### WORK ORDER
Each record must be retyped word for word.
PROVIDED DATA below:
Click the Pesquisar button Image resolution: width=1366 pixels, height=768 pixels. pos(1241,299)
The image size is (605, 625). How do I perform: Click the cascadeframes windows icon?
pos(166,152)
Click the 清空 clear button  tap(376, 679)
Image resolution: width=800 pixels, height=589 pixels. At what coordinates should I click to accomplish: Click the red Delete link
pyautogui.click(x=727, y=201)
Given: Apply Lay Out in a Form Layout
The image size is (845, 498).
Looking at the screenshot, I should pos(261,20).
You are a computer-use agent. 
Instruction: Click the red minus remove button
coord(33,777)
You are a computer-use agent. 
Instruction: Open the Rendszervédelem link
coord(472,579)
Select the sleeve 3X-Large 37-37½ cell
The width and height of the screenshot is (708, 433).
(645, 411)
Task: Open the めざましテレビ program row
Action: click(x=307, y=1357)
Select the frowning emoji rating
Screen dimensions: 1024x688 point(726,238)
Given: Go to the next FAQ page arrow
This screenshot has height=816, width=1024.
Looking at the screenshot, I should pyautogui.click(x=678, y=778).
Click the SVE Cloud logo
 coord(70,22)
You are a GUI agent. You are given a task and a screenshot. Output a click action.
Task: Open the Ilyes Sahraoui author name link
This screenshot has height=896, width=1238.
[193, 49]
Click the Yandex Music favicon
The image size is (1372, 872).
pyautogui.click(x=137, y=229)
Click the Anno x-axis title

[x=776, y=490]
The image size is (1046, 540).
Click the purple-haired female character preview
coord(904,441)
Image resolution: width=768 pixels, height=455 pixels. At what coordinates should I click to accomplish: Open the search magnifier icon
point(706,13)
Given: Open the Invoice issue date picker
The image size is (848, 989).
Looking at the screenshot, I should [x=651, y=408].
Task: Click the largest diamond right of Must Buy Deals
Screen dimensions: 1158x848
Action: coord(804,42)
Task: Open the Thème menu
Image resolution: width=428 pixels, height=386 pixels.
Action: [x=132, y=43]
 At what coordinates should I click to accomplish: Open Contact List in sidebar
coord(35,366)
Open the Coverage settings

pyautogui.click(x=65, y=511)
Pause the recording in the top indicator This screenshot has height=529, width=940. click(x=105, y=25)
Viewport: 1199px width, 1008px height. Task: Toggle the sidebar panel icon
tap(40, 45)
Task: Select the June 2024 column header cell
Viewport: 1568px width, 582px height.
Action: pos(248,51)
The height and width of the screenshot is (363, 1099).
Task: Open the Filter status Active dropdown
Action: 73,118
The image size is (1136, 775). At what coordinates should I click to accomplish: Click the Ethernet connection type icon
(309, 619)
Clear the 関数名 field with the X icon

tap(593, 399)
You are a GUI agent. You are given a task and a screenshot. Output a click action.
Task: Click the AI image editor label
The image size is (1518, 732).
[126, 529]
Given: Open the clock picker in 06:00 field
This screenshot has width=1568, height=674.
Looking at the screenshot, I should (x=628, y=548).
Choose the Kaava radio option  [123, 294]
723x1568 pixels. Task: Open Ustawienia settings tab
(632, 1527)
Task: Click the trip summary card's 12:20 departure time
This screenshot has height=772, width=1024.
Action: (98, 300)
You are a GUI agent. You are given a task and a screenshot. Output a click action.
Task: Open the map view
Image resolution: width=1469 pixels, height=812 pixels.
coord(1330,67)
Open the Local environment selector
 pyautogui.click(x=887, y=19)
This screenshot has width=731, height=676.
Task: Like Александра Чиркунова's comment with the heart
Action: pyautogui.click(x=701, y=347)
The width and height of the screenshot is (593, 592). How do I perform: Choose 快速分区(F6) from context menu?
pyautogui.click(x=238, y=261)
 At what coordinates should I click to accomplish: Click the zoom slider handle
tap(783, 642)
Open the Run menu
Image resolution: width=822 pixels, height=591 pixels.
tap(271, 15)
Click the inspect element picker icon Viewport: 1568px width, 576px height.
End of PROVIDED DATA.
### OUTPUT FOR THIS TASK
Click the Pesquisar button Image resolution: width=1366 pixels, height=768 pixels. pos(1241,299)
The image size is (605, 625). How do I perform: Click the cascadeframes windows icon?
pos(166,152)
Click the 清空 clear button  tap(376, 679)
Image resolution: width=800 pixels, height=589 pixels. At what coordinates should I click to accomplish: Click the red Delete link
pyautogui.click(x=727, y=201)
Given: Apply Lay Out in a Form Layout
The image size is (845, 498).
Looking at the screenshot, I should pos(261,20).
You are a computer-use agent. 
Instruction: Click the red minus remove button
coord(33,777)
You are a computer-use agent. 
Instruction: Open the Rendszervédelem link
coord(472,579)
Select the sleeve 3X-Large 37-37½ cell
The width and height of the screenshot is (708, 433).
(645, 411)
Task: Open the めざましテレビ program row
Action: click(x=307, y=1357)
Select the frowning emoji rating
Screen dimensions: 1024x688 point(726,238)
Given: Go to the next FAQ page arrow
This screenshot has height=816, width=1024.
Looking at the screenshot, I should pyautogui.click(x=678, y=778).
Click the SVE Cloud logo
 coord(70,22)
You are a GUI agent. You are given a task and a screenshot. Output a click action.
Task: Open the Ilyes Sahraoui author name link
This screenshot has height=896, width=1238.
[193, 49]
Click the Yandex Music favicon
The image size is (1372, 872).
pyautogui.click(x=137, y=229)
Click the Anno x-axis title

[x=776, y=490]
The image size is (1046, 540).
Click the purple-haired female character preview
coord(904,441)
Image resolution: width=768 pixels, height=455 pixels. At what coordinates should I click to accomplish: Open the search magnifier icon
point(706,13)
Given: Open the Invoice issue date picker
The image size is (848, 989).
Looking at the screenshot, I should [x=651, y=408].
Task: Click the largest diamond right of Must Buy Deals
Screen dimensions: 1158x848
Action: coord(804,42)
Task: Open the Thème menu
Image resolution: width=428 pixels, height=386 pixels.
Action: [x=132, y=43]
 At what coordinates should I click to accomplish: Open Contact List in sidebar
coord(35,366)
Open the Coverage settings

pyautogui.click(x=65, y=511)
Pause the recording in the top indicator This screenshot has height=529, width=940. click(x=105, y=25)
Viewport: 1199px width, 1008px height. Task: Toggle the sidebar panel icon
tap(40, 45)
Task: Select the June 2024 column header cell
Viewport: 1568px width, 582px height.
Action: pos(248,51)
The height and width of the screenshot is (363, 1099).
Task: Open the Filter status Active dropdown
Action: 73,118
The image size is (1136, 775). At what coordinates should I click to accomplish: Click the Ethernet connection type icon
(309, 619)
Clear the 関数名 field with the X icon

tap(593, 399)
You are a GUI agent. You are given a task and a screenshot. Output a click action.
Task: Click the AI image editor label
The image size is (1518, 732).
[126, 529]
Given: Open the clock picker in 06:00 field
This screenshot has width=1568, height=674.
Looking at the screenshot, I should (x=628, y=548).
Choose the Kaava radio option  [123, 294]
723x1568 pixels. Task: Open Ustawienia settings tab
(632, 1527)
Task: Click the trip summary card's 12:20 departure time
This screenshot has height=772, width=1024.
Action: (98, 300)
You are a GUI agent. You are given a task and a screenshot. Output a click action.
Task: Open the map view
Image resolution: width=1469 pixels, height=812 pixels.
coord(1330,67)
Open the Local environment selector
 pyautogui.click(x=887, y=19)
This screenshot has width=731, height=676.
Task: Like Александра Чиркунова's comment with the heart
Action: pyautogui.click(x=701, y=347)
The width and height of the screenshot is (593, 592). How do I perform: Choose 快速分区(F6) from context menu?
pyautogui.click(x=238, y=261)
 At what coordinates should I click to accomplish: Click the zoom slider handle
tap(783, 642)
Open the Run menu
Image resolution: width=822 pixels, height=591 pixels.
tap(271, 15)
Click the inspect element picker icon Viewport: 1568px width, 576px height.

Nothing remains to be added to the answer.